Here’s a brief summary of Living Between Worlds conversation #2.4
(You’ll find the recording here, and the entire series here. My extended written excursion on these themes is still in the oven, and will post here (and other places) when it’s baked. Meanwhile, you can register for the continuing conversation here).
- Accumulation without limit.
- Extraction without reciprocity.
- Alienation without care.
- Abstraction without ground.
- Privatization without solidarity.
I proposed that the structural defects that I’m ascribing to “capital-ism” are not uniquely its own but rooted in the “economism” that has captured the world mind for centuries, and has gone to town in the last half-century.
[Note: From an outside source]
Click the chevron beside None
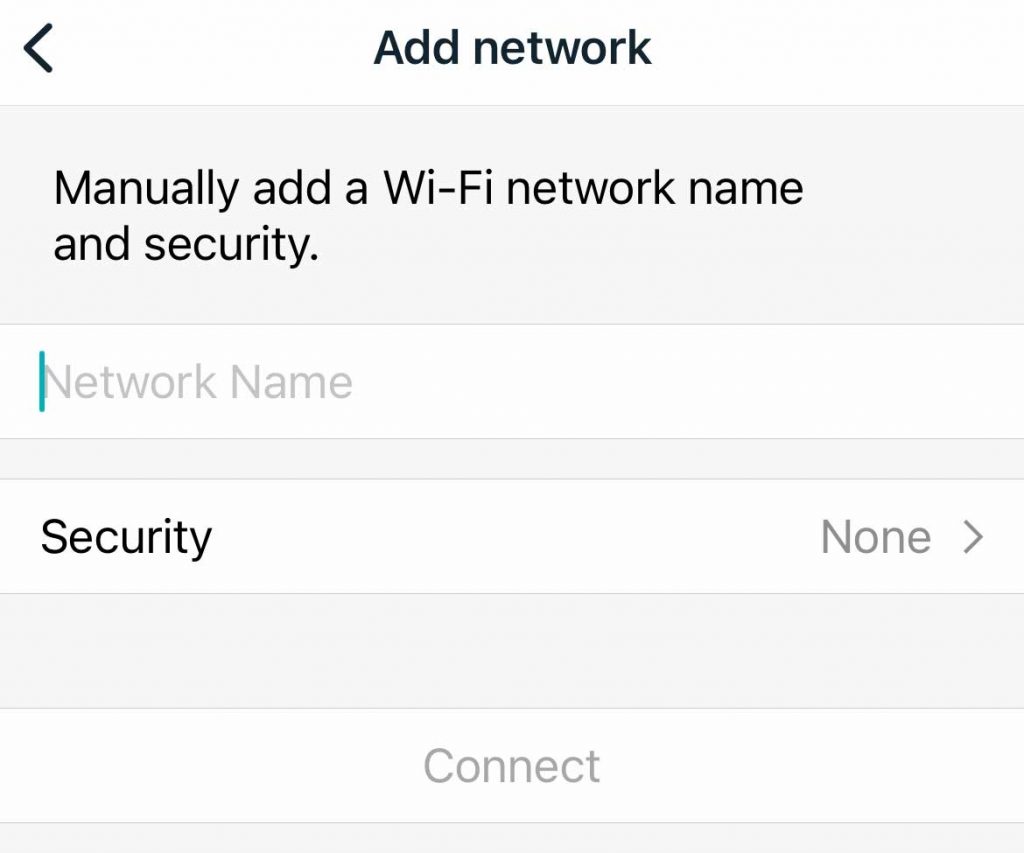The width and height of the screenshot is (1024, 853). click(x=973, y=538)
“The takeover,” as Hazel Henderson put it, by “the philosopher kings” of economics, “of public policies, mass media, political discourse and the narratives of business, entrepreneurship, human motivation, and social organization…in both industrial and developing countries.”
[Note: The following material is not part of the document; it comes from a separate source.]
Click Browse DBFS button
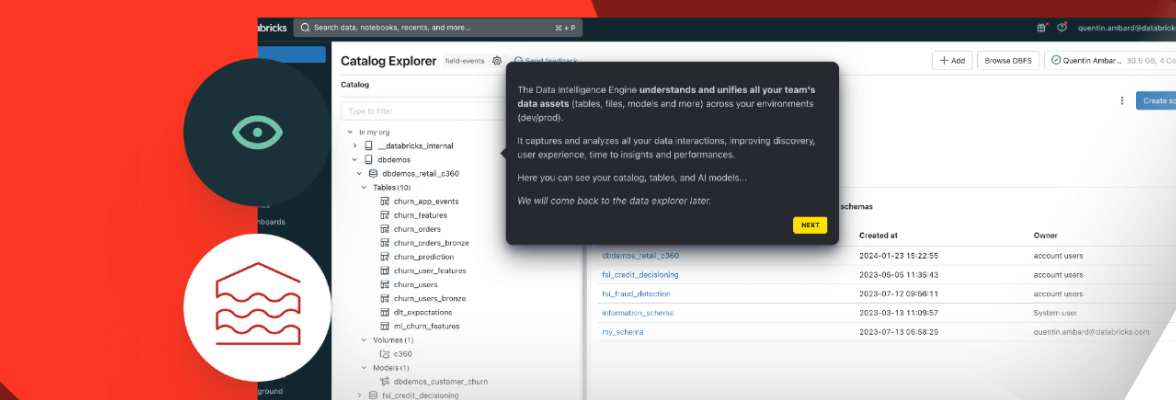1176x400 pixels. tap(1007, 61)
So, we wondered, how do systems change? We turned to Dana Meadows’ classic Places to Intervene in a System, which pushes our habitual thinking upstream, from the metrics and mechanisms readily at hand to tweak and fiddle, to the underlying, shaping, less tangible phenomena of rules, goals, norms, and mindsets, and vision.
We concluded with Antonio Gramsci’s century-old declaration that “The old world is dying, and the new world struggles to be born: now is the time of monsters.” Monsters can represent the terrifying, or the unknown. I asked “How shall we live in the time of monsters?” and suggested that we do—and must do—three things:
- Build— technology, policy, relationships.
- Fortify—bodymindspirit, life support systems, networks of care.
- Do battle—for democracy, climate, the living world.
- What might an economy that is not in the death grip of economism look like?
- How might the capital-ism reformers escape that grip?
- What would we each need to bring this conversation forward in our lives, ventures, companies, cities, families…and hearts?